▸ Collected data entries
▼
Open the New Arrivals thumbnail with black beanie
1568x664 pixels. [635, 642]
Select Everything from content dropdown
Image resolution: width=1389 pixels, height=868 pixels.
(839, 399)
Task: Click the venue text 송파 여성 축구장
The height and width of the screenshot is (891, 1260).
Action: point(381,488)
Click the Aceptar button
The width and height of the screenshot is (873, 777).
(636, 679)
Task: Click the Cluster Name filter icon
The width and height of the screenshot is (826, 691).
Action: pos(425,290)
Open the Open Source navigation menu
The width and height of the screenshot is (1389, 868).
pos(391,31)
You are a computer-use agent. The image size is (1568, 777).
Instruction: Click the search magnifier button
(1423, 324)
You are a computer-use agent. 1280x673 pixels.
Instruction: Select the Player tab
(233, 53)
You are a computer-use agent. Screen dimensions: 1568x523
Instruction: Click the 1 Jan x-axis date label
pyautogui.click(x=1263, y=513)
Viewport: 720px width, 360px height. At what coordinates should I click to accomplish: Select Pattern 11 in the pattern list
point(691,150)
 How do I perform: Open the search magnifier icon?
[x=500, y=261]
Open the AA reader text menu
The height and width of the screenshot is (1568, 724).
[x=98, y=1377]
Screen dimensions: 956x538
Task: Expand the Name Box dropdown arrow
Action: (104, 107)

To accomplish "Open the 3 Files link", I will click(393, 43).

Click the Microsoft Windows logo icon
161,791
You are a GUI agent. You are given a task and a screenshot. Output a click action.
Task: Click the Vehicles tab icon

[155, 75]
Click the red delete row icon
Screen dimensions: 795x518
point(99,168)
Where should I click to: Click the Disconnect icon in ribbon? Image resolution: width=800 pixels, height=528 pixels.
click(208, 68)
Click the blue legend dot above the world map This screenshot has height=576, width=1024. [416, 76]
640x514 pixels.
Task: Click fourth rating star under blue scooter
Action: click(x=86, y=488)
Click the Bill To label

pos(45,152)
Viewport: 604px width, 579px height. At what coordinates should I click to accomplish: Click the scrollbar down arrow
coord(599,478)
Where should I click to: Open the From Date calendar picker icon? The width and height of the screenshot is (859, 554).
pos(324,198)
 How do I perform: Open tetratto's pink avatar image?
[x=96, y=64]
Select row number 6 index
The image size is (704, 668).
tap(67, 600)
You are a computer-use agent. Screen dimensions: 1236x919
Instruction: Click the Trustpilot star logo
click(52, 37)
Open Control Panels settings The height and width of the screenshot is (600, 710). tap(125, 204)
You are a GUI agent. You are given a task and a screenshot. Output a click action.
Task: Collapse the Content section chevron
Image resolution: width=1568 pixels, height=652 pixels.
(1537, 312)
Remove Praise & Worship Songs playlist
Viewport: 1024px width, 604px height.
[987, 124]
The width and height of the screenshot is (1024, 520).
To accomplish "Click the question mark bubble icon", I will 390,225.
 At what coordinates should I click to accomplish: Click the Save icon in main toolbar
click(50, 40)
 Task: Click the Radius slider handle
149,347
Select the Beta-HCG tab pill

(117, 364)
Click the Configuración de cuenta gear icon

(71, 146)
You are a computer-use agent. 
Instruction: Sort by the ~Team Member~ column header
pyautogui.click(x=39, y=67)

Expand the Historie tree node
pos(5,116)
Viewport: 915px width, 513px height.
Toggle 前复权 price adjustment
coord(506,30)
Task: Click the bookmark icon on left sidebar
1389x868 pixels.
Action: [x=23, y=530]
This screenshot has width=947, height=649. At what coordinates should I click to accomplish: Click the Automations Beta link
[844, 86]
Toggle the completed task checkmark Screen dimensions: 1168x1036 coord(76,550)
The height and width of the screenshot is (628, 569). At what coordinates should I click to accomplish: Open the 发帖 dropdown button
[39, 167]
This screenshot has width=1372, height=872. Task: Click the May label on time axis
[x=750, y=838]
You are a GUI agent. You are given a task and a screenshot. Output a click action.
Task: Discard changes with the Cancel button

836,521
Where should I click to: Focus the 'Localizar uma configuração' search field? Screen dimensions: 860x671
▲
▸ PROBLEM DESCRIPTION
If a line of the entries holds the word "computer", copy it out.

▸ EXERCISE RESULT
You are a computer-use agent. The image size is (1568, 777).
You are a computer-use agent. 1280x673 pixels.
You are a computer-use agent. Screen dimensions: 1568x523
You are a computer-use agent. Screen dimensions: 1236x919
You are a computer-use agent. 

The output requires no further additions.